The onset of action of idarucizumab is variously reported to be from immediate to upto 4 hours after administration, and the duration of action is 12h- 72h as per literature review. Nevertheless conflicting case reports from the “real-world use” have recently emerged regarding sustenance of reversal with idarucizumab prompting the need for further dosing studies. A patient with history of atherothrombotic stroke on dabigatran (110mg BD) prophylaxis developed sudden hemiparesis and altepase 0.6 mg/kg was required to be administered after reversal of dabigatran by idarucizumab. Paradoxical elevation of total dabigatran levels, two hours after reversal with idarucizumab occurred while the PTTK values dropped to 30 sec immediately after idarucizumab and 27 sec, 2 h later.[47] Measurement of total dabigatran is therefore totally misleading despite the high performance liquid chromatography and mass spectrometry utilised to obtain it. Unbound dabigatran must be separated by ultrafiltration and measured to obtain the true picture.

A 77-year-old male receiving dabigatran prophylaxis for paroxysmal atrial fibrillation required idarucizumab as antidote owing to, massive dabigatran accumulation due to acute renal failure resulting in acute gastrointestinal bleeding. Fifty minutes post idarucizumab 5g IV, the dabigatran plasma concentration Dropped from 1630 ng ml-1 to undetectable levels of below 30 ng ml-1 and bleeding stopped. Eight hours later, there occurred reversal of dabigatran reversal and dabigatran plasma level peaked to 1560 ng ml-1, with simultaneous fall in haemoglobin. Concurrent haemodialysis and haemofiltration reversed the rising trend in dabigatran but the patient was eventually lost due to sepsis and multiorgan failure.[48] Massive dabigatran accumulation as in renal failure should be countered by either repetitive idarucizumab boluses, or combined therapy (reversal agent plus haemodialysis/renal replacement therapy).

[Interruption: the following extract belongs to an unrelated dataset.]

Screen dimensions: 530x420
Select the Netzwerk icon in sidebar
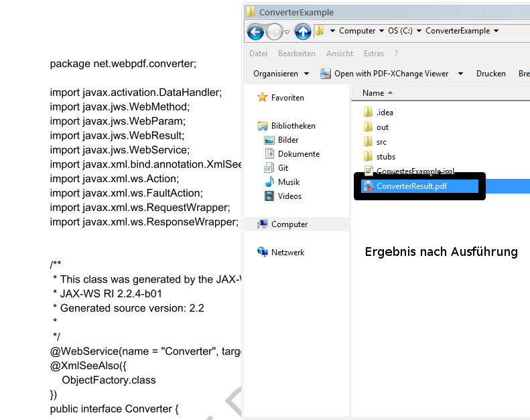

Thrombotic events (including three fatal ones) occurred in 34/503 patients (RE-VERSE AD Trial)[31] during the 90 day follow-up post dabigatran reversal with idarucizumab. This warrants resumption of anticoagulation after overcoming the major bleed/emergency surgery. The timing of resumption of DOACs needs to be established by further studies. In the major bleed group, delirium was the most common adverse event (which occurred in 2.3% of the patients) while cardiac arrest and septic shock comprised the commonest adverse event (3.5% and 3.0%, respectively) in the emergency surgery group.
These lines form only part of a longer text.